Records –
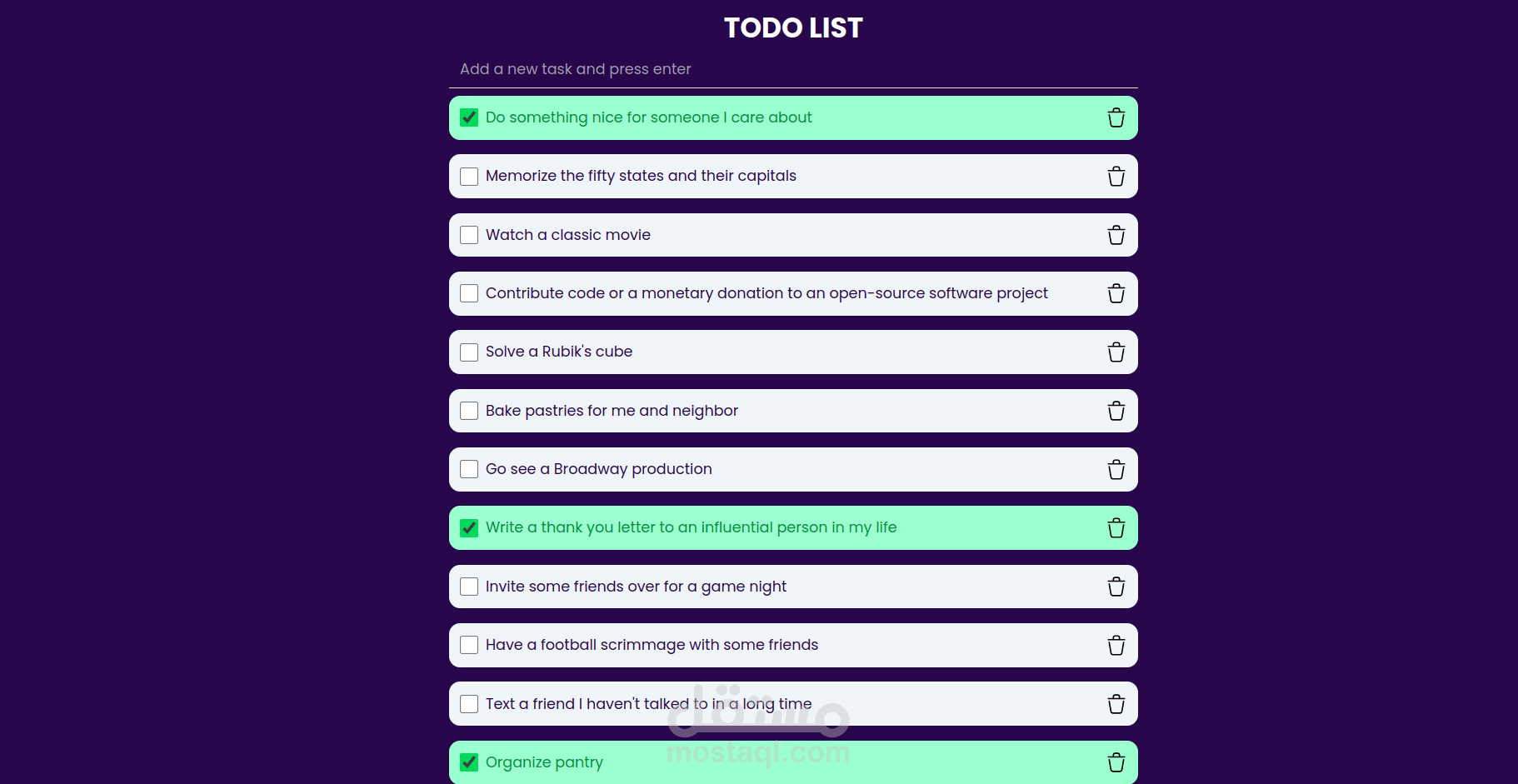This screenshot has width=1518, height=784.
Task: Delete the 'Organize pantry' task
Action: pos(1116,762)
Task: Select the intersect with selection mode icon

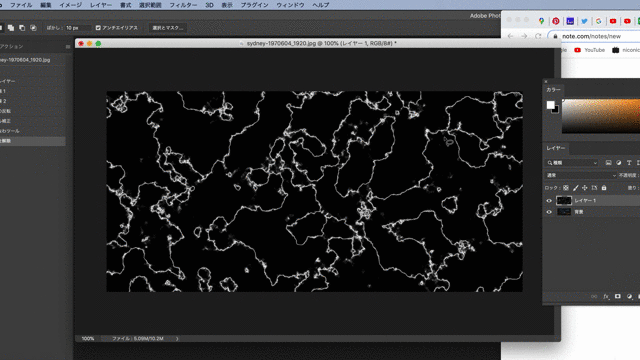Action: coord(33,28)
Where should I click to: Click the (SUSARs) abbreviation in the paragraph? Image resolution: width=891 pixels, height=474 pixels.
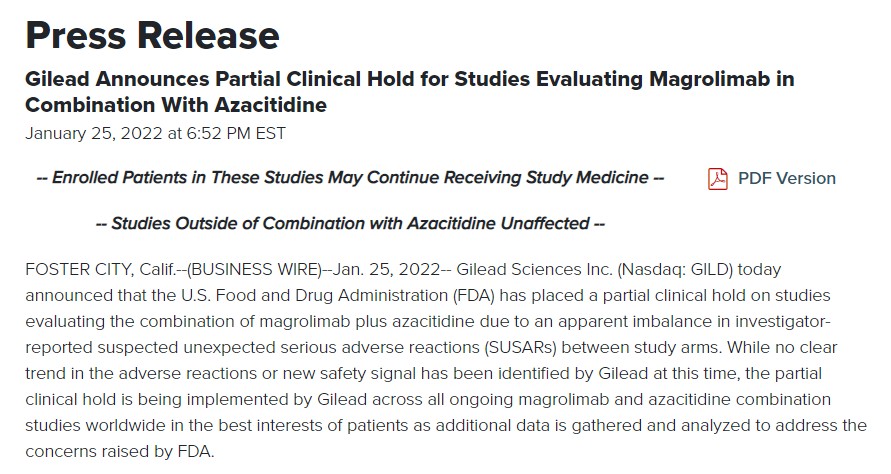point(521,347)
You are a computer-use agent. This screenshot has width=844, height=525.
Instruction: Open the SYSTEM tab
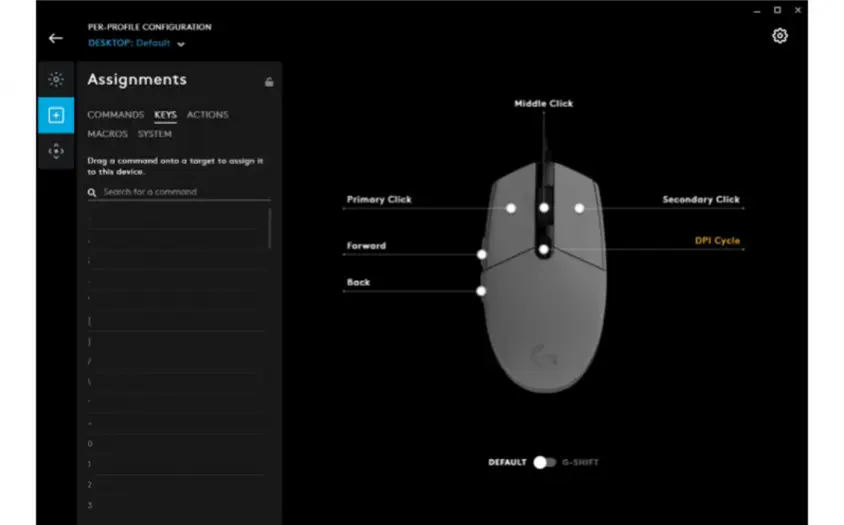point(155,134)
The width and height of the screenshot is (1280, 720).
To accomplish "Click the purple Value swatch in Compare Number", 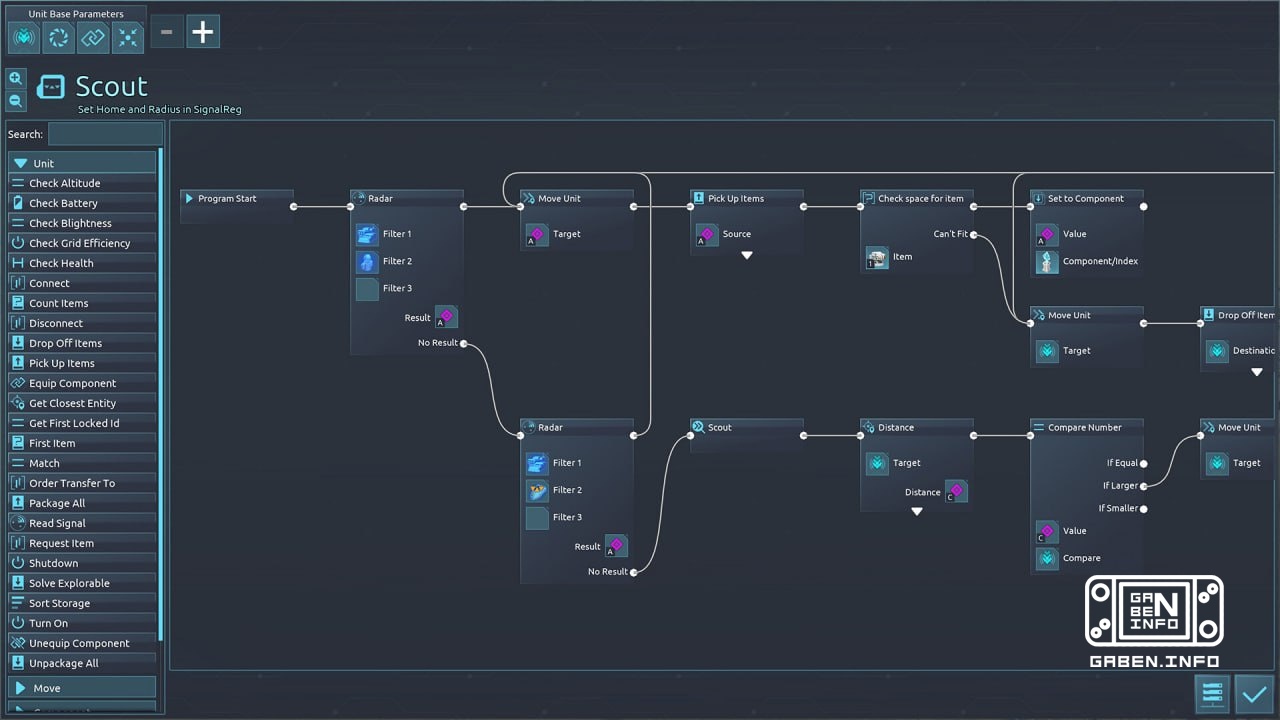I will [1046, 531].
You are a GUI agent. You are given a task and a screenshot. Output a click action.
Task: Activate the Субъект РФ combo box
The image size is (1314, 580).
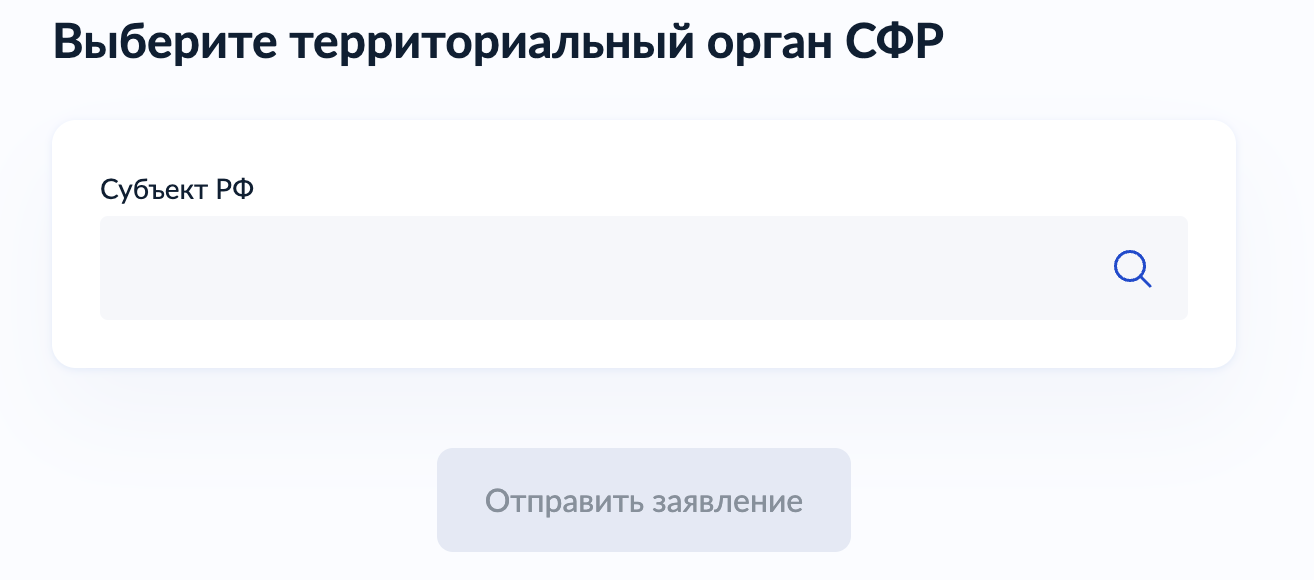[600, 268]
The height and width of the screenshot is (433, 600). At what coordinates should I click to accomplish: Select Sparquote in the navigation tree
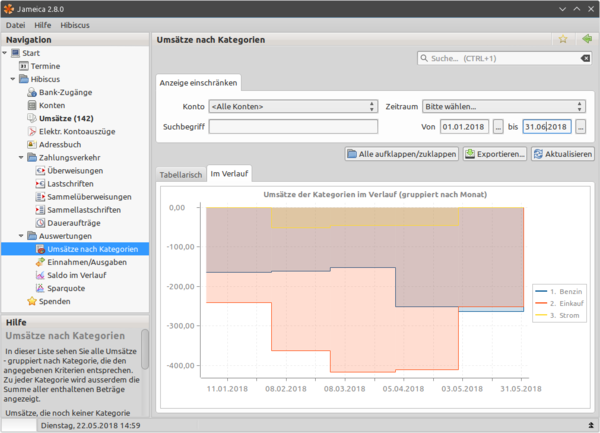65,287
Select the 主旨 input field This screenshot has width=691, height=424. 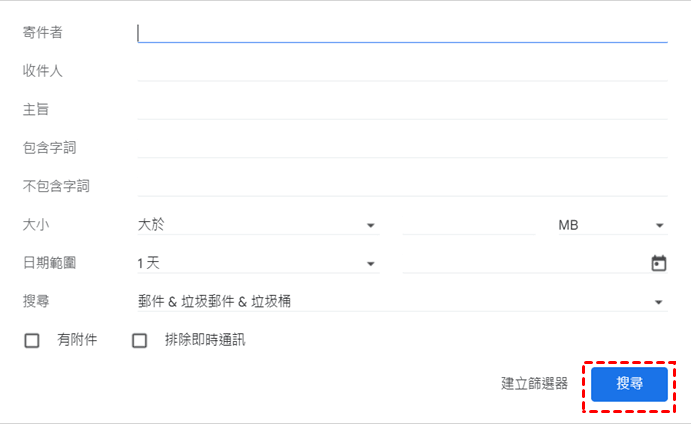tap(402, 109)
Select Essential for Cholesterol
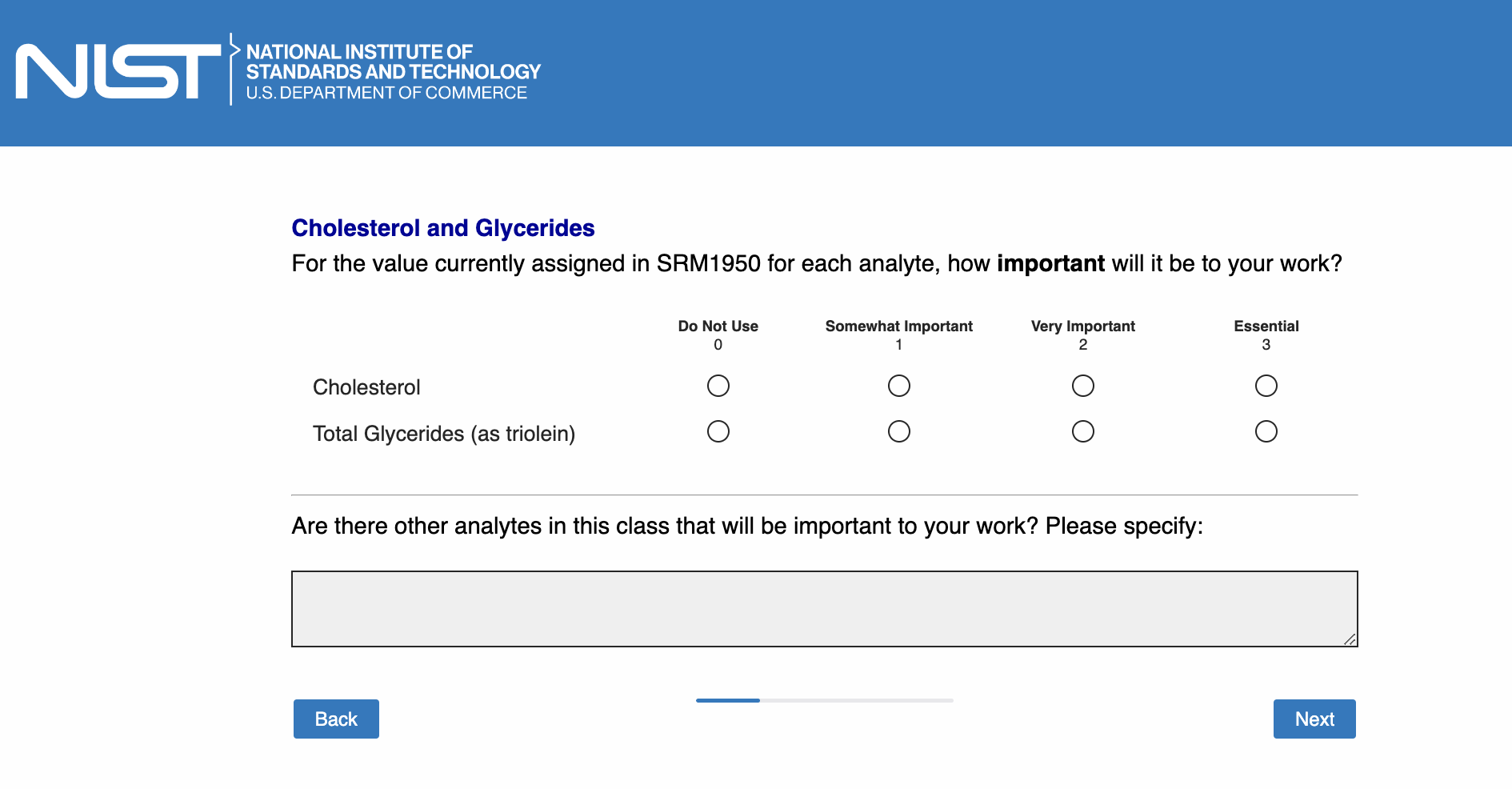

Aim of the exercise – Using the listing, filter for "agent" and return the matching lines.

Solution –
You are a computer-use agent. This screenshot has width=844, height=525.
You are a GUI agent. You are given a task and a screenshot. Output a click action.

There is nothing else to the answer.